The stumbles of corporate titans such as Bank of America and Fidelity Investments have received a great deal of attention. But in all, businesses with fewer than 500 employees account for 97 percent of the state’s employers and 57 percent of private-sector jobs, according to the U.S. Small Business Administration.

In Rhode Island, the local entrepreneurs who built companies such as GTECH and American Power Conversion have generated some of the most significant job creation in a generation.

“The way out of this mess is innovation, and most innovation comes out of small businesses,” Alan G. Hassenfeld, the former chief executive officer of Pawtucket-based Hasbro, the global toymaker, said in an interview.

Jasmine and Ivy, a flower and gift basket shop in South Kingstown, opened in owner Jennifer Scott’s home in 2003 and now operates a manufacturing facility and a retail Web site, jasmineandivy.com, that employ four people.

With plans to decorate tables for weddings and other functions, Scott hopes to open additional locations and hire full-time managers. “We have a great deal of potential to grow,” she said.

These days, however, most businesses here are simply trying to endure.

Lauren E.I. Slocum, president of the Central Rhode Island Chamber of Commerce, says she has watched a parade of small businesses close up shop during this recession, including companies that had paid membership dues since the 1980s.

Proud independent contractors, Slocum said, are now dependent on hourly wages at Home Depot and other chain retailers. Computer technicians, caterers and house cleaners have also slipped from employer to employee. “It’s a pretty scary time,” she said.

To stave off additional closures, the chamber has begun advising business owners about the possibility of cutting staff hours, avoiding layoffs and giving employees access to a state unemployment fund for part-time workers.

At Stanley Steemer in Warwick, requests for carpet cleaning dropped by half last year, draining the commissions earned by the company’s 16 carpet cleaners. “It was a pretty rough year for them,” assistant manager Jesse Almeida said. “A lot of them had to pick up part-time jobs to get by.”

With support from its corporate headquarters in Ohio, the carpet cleaning branch has no plans to close. But the majority of small businesses are family-owned, and they are on their own.

Wendy A. D’Antonio, owner of the Home Again Consignment Shop, in Warwick, cut her staff from 10 employees to 4 as she watched sales drop by half. Bargain-hunting shoppers are helping keep traffic steady, but instead of ordering delivery of dining room sets and armoires, customers are carrying away lamps, pitchers and serving platters.

The shop’s lay-away option is popular. So is haggling. “Before, I put a tag on and people paid,” D’Antonio said. “Now there is a lot more negotiating.”
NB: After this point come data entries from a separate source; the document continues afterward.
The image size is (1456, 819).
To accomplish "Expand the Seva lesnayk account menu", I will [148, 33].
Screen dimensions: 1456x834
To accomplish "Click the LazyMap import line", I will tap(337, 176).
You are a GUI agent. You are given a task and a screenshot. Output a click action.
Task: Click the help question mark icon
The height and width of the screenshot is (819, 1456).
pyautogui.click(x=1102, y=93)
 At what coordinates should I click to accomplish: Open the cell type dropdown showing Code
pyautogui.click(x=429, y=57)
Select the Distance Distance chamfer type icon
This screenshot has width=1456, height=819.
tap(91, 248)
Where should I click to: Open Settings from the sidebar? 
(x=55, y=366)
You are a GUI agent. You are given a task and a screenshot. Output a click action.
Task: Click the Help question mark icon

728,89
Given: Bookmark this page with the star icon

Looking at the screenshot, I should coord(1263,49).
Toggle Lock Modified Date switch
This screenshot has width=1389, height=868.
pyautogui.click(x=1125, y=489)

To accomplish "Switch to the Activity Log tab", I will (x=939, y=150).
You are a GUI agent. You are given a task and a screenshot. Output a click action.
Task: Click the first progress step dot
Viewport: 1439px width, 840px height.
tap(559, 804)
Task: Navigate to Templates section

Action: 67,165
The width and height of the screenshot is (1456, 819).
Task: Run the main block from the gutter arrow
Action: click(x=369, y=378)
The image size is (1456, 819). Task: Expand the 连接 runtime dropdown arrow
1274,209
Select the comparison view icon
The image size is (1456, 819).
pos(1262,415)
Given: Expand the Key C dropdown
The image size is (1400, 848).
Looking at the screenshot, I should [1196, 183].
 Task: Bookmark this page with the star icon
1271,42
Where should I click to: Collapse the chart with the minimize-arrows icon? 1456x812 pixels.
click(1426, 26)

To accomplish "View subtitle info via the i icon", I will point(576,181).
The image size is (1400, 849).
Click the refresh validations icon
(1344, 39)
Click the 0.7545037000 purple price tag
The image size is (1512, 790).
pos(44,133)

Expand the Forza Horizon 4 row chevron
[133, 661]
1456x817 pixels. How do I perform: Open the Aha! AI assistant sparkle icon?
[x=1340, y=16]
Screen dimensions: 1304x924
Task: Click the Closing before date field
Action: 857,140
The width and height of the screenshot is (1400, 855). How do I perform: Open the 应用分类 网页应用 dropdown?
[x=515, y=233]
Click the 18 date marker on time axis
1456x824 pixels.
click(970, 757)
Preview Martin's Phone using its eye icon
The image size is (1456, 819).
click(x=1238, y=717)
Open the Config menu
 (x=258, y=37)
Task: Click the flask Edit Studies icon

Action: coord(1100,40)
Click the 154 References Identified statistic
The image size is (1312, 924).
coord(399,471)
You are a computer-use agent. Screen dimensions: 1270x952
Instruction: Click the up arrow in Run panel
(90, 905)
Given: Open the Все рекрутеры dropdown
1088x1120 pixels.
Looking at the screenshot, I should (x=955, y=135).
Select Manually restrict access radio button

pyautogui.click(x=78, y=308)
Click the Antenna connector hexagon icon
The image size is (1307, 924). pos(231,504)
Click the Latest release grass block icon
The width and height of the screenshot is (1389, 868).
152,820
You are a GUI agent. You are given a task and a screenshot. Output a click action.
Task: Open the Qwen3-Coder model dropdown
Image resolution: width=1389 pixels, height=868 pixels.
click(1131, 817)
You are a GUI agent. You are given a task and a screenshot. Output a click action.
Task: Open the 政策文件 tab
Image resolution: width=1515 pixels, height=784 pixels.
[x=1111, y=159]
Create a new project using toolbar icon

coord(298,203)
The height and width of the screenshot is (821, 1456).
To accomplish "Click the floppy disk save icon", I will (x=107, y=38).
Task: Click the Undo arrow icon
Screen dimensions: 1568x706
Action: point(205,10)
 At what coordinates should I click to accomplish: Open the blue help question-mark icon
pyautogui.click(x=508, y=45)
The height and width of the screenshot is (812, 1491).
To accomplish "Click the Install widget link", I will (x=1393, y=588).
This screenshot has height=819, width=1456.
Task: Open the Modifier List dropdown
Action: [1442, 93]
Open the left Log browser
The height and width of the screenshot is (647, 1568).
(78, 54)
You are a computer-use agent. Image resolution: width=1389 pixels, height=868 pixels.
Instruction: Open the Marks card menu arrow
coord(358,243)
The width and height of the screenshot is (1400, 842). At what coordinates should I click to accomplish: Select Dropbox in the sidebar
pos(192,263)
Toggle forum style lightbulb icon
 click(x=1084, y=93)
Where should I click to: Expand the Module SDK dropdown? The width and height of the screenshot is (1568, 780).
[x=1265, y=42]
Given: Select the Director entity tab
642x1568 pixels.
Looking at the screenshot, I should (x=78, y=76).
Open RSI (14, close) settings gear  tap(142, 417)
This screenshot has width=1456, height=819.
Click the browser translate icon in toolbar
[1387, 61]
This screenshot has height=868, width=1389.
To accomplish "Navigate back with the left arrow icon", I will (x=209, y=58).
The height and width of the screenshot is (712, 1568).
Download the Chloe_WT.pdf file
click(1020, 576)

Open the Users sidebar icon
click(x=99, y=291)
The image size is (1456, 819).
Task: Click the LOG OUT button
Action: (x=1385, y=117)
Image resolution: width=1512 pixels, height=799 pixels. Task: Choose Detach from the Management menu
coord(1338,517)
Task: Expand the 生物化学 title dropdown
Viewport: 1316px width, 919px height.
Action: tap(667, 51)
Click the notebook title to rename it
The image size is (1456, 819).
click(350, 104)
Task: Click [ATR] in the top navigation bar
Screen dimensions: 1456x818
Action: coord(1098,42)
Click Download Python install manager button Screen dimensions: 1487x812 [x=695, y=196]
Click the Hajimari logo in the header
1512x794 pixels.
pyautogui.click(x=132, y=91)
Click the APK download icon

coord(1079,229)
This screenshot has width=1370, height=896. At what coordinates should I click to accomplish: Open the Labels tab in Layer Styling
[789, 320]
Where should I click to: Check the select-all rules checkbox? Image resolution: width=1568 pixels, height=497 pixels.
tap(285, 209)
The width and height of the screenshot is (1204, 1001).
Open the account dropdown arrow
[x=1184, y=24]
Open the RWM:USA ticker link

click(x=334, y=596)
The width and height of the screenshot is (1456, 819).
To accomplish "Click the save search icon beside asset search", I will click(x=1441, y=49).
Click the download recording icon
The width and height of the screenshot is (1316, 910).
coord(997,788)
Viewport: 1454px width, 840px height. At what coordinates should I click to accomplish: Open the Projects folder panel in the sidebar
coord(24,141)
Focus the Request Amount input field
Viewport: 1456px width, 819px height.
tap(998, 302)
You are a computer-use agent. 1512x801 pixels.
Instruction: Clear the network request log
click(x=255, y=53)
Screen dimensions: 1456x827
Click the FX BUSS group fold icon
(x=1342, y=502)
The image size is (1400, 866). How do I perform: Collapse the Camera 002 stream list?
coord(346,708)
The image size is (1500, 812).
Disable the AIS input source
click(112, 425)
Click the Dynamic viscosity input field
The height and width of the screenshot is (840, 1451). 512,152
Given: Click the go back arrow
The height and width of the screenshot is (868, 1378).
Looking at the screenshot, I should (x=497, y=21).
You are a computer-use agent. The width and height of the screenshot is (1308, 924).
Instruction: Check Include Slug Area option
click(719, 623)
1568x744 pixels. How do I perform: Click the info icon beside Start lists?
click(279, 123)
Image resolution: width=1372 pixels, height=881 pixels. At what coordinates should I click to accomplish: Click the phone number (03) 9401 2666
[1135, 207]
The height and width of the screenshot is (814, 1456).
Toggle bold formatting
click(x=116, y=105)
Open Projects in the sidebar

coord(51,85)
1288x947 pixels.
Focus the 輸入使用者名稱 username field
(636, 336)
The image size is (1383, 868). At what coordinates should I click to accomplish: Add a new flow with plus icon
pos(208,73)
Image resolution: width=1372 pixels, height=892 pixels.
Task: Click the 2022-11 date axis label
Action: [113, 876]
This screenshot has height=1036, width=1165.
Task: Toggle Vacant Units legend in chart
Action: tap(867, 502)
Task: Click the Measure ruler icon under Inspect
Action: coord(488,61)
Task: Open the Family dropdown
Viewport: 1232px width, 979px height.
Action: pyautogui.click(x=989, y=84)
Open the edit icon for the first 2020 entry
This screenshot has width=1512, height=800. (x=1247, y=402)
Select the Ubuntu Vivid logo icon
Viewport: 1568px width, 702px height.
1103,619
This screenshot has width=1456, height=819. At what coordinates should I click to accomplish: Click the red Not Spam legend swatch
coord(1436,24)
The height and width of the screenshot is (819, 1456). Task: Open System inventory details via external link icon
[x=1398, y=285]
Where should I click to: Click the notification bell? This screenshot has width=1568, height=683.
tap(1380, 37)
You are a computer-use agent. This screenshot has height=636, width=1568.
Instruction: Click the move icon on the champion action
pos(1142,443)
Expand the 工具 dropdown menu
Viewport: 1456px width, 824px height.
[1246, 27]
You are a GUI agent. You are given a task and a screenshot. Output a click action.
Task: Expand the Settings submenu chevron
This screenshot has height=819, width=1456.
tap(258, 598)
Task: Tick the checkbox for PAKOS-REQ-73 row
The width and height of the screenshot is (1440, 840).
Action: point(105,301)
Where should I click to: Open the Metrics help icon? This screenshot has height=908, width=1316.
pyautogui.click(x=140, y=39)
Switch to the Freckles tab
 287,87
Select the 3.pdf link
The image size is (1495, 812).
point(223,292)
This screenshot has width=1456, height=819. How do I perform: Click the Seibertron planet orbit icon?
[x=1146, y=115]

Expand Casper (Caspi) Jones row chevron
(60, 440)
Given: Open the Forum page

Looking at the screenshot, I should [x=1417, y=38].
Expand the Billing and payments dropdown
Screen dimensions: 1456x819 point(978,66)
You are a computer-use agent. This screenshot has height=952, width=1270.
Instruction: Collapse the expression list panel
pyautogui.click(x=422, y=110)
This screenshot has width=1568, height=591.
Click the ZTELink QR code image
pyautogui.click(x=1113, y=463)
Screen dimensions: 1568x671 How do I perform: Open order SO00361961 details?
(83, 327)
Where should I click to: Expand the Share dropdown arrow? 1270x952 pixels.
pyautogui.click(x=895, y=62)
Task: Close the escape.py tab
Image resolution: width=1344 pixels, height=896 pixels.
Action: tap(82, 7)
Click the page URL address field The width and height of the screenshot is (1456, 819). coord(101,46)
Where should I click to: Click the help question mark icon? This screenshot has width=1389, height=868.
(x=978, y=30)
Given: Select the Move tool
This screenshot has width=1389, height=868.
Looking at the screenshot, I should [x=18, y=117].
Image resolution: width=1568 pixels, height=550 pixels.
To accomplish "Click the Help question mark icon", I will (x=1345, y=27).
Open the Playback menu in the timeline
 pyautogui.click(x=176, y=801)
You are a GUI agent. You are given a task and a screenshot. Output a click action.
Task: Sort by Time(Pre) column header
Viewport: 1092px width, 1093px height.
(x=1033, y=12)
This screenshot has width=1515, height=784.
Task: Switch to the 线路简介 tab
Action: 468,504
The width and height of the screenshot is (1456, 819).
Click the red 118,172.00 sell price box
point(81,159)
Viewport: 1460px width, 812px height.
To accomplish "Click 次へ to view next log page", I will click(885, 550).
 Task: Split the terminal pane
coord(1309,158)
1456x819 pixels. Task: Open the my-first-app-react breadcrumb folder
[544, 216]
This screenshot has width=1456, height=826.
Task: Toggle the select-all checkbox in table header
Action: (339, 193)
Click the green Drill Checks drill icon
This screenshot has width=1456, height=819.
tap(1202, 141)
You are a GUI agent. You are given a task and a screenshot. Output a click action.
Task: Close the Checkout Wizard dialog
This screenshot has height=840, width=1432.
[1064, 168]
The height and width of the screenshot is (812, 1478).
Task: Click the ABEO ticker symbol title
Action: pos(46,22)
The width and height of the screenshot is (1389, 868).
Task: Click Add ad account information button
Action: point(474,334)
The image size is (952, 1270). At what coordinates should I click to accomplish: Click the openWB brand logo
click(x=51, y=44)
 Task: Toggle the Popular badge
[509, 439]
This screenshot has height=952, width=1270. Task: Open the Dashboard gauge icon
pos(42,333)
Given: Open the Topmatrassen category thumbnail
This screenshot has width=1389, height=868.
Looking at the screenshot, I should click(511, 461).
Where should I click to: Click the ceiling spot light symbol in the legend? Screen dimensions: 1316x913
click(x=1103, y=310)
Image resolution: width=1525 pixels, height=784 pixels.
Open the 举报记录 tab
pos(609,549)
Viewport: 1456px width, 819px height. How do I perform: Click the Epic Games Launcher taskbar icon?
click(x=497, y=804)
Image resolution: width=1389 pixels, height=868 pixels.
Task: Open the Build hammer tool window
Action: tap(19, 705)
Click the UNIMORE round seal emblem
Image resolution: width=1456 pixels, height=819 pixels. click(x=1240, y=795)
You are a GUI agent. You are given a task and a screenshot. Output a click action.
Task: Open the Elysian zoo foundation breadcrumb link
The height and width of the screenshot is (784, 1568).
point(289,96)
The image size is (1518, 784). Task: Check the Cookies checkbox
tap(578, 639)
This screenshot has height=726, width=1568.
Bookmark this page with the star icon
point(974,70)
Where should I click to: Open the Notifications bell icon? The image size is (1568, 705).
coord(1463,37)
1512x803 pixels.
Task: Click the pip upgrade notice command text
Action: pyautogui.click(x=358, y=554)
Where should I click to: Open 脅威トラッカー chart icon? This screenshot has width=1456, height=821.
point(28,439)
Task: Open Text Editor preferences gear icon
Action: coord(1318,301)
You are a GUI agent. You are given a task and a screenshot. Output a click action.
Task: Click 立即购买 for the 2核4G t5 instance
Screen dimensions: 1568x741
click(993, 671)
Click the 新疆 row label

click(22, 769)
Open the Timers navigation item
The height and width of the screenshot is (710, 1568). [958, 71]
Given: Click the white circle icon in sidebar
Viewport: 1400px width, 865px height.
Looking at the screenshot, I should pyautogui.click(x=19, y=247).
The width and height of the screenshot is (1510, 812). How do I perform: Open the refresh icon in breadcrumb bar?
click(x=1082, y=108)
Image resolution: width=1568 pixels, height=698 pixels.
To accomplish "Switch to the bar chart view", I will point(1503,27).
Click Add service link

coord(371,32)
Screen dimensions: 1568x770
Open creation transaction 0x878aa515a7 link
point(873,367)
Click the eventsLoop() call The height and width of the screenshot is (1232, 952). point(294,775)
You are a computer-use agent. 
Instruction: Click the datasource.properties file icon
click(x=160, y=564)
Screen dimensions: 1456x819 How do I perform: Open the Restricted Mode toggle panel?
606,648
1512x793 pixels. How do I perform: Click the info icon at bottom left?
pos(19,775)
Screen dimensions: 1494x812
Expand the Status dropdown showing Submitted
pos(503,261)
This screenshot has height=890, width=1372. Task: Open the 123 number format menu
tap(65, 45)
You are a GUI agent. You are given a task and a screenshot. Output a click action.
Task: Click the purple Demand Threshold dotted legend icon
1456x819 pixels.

The federal stimulus plan is designed, in part, to boost consumer spending before more businesses buckle. At the same time, Governor Carcieri is pushing his own stimulus package to prop up small businesses in Rhode Island by making more loans available.

Some economists, meanwhile, say there is reason to believe many businesses could be reborn as swiftly as they toppled.

“You’re going to get new businesses forming,” Robert Tannenwald, vice president at the Federal Reserve Bank of Boston, said in an interview. “Capital is a lot more mobile than it used to be. Entrepreneurship is at a much greater level than it was 20, 30 or 40 years ago.”

Whether that happens in Rhode Island, which hurtled into recession before most of the nation, is not clear.

For now, Vincent J. Gasparro, whose Allied Framing Products, opened in 1964 and survived competition from pre-made picture frames sold at Wal-Mart and Staples before it was felled by the recession, has suddenly found himself in retirement.

“I enjoyed what I was doing. If it was profitable, I’d still be there,” Gasparro, 74, said. “But the customers stopped buying. Everyone is going out of business.”